Some tasks really can’t be done Agile

Sunday morning here, and I am working on my backlog in preparation for iteration planning tomorrow.

One of the major tasks is that a recent architecture change (that was SUPER for performance) heinously breaks our old model of licensing.  By old, I mean from the early 1990’s.  Way before we had cool stuff like the Internet, and ubiquitous access.  We had bandaged this process along until now.  However, this new change turned it on its head.
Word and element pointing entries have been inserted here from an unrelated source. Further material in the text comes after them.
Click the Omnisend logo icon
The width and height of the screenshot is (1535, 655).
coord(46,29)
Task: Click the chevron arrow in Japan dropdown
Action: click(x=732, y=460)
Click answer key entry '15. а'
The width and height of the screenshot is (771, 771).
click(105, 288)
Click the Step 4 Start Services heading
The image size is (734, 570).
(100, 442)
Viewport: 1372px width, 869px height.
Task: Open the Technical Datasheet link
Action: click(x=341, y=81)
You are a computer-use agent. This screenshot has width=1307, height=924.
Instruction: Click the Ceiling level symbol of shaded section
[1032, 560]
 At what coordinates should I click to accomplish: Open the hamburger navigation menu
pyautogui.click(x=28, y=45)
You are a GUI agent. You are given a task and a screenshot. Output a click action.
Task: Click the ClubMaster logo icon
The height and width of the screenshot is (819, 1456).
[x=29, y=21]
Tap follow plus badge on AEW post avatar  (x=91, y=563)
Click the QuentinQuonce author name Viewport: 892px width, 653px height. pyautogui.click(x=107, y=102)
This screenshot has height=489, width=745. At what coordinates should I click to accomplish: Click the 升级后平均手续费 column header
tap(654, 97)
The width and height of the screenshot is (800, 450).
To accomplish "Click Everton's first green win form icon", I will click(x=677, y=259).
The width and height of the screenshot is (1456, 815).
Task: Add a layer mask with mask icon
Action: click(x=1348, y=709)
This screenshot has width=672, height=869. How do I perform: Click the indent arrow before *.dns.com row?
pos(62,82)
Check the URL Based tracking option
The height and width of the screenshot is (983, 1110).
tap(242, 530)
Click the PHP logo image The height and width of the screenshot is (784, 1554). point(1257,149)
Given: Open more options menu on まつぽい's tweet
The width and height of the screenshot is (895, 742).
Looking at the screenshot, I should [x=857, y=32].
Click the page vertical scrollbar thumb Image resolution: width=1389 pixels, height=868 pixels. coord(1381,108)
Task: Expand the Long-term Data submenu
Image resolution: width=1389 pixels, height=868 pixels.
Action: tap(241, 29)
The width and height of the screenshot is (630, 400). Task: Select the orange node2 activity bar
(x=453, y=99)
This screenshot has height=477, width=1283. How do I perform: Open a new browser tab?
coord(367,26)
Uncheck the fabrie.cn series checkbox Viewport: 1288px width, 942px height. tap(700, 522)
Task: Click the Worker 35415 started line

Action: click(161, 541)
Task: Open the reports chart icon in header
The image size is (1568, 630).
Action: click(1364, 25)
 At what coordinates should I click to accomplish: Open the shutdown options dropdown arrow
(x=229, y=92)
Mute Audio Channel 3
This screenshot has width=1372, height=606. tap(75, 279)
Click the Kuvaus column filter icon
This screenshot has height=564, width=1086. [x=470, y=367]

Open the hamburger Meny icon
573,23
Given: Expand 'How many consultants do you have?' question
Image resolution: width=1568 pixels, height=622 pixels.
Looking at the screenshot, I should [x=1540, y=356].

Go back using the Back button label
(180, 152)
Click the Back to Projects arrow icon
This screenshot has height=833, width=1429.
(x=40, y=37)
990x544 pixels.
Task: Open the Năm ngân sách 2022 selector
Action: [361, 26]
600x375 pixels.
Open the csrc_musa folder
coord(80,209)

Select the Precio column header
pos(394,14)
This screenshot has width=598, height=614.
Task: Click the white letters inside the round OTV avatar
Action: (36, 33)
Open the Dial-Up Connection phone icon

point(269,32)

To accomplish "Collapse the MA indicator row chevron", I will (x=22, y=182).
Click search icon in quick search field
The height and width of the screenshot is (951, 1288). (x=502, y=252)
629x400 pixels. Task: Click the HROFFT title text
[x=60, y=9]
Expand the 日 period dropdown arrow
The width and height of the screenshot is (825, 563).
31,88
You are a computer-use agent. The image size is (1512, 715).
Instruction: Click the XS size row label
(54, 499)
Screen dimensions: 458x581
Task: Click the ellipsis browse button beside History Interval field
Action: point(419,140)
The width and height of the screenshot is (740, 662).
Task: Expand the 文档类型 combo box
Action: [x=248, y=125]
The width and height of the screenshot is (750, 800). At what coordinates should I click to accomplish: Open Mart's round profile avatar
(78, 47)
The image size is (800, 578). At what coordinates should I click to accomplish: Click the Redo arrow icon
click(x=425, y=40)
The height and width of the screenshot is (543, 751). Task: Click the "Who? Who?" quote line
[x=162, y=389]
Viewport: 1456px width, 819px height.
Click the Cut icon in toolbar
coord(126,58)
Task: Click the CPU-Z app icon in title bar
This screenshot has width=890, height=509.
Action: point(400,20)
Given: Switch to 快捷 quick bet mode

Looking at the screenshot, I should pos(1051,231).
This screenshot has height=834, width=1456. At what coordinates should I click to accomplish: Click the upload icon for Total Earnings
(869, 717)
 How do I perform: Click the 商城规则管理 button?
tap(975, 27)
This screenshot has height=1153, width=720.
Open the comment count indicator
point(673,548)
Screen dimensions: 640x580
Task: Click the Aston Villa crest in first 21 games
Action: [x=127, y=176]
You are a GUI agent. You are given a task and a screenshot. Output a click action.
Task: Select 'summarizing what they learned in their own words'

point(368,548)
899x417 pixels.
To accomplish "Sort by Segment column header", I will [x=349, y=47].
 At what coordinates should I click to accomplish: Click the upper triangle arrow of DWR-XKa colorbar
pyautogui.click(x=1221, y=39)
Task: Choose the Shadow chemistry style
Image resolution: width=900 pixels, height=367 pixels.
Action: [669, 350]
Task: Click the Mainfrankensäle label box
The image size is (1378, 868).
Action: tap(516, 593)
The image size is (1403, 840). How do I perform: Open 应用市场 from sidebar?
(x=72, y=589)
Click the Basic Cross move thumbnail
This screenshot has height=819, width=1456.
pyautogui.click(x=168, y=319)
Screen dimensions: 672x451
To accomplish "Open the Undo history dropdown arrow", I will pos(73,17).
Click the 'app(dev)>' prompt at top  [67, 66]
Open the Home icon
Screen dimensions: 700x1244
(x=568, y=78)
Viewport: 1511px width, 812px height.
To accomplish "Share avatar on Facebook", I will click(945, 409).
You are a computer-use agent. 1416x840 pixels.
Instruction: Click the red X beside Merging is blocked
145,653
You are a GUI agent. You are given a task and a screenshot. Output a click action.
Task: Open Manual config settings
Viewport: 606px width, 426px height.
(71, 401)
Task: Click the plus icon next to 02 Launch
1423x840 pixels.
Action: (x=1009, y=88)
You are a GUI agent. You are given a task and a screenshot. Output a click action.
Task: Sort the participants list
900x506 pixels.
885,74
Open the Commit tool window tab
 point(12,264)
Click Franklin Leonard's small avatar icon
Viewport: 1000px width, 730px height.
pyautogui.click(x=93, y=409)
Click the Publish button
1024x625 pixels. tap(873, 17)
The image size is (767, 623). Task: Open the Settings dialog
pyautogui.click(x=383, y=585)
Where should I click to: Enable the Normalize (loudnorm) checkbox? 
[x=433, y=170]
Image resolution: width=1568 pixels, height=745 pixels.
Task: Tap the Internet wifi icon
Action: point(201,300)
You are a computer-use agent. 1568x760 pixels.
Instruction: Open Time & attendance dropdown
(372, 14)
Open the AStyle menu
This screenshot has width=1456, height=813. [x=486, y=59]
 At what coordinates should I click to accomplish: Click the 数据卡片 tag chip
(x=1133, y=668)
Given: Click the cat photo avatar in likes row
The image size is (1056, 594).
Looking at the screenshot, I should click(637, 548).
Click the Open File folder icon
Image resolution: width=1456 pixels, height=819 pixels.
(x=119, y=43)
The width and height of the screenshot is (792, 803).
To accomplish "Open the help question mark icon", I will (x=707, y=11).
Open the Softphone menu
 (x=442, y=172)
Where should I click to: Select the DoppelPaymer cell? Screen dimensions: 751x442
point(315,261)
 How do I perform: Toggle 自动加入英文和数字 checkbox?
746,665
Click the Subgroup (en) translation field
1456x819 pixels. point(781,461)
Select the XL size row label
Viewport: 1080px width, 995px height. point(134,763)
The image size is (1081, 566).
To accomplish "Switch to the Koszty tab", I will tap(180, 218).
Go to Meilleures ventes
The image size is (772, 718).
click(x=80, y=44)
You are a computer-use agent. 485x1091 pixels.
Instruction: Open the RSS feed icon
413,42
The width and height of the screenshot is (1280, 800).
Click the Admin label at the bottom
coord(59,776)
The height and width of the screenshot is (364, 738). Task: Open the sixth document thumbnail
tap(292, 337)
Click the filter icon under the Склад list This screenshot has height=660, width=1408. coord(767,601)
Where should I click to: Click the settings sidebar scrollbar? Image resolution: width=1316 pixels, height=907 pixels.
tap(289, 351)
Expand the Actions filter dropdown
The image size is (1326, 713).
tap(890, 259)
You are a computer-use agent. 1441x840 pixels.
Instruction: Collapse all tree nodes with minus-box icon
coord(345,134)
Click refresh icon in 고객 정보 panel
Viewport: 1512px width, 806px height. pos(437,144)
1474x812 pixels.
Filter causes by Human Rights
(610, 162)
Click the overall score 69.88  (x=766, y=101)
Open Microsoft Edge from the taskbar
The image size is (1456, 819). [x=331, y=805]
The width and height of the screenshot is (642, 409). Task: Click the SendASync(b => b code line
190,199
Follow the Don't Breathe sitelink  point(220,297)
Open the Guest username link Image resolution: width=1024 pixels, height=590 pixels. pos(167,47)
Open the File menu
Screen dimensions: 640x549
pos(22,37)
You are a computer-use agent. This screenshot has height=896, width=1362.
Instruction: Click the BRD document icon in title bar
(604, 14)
We could create a limiting mechanism to replace it with identical functinality (keeping the licensing tied to the server, and emanating from said server), or we could rip this wide open.  Create a special licensing service (either running on the main server, or on its own instance).  This is attractive for many reasons.  As time goes on, the concept of a single server, and a set of components that communicate with it is becoming quaint.  Fast WAN’s, intranets, geographically diverse deployments are becoming standard.  People expect to drop components where their business needs sit.

Cool.  But even the most foundational sub component of this is way too large for a single developer in a single 3 week sprint to accomplish.  And there isn’t really a way for me, as a product owner, to break it down at a high level.  This is going to take our architect probably 6-8 weeks to get built, and with the minimal functional feature set done.

I think we will make this work, but it will make for interesting planning poker tomorrow.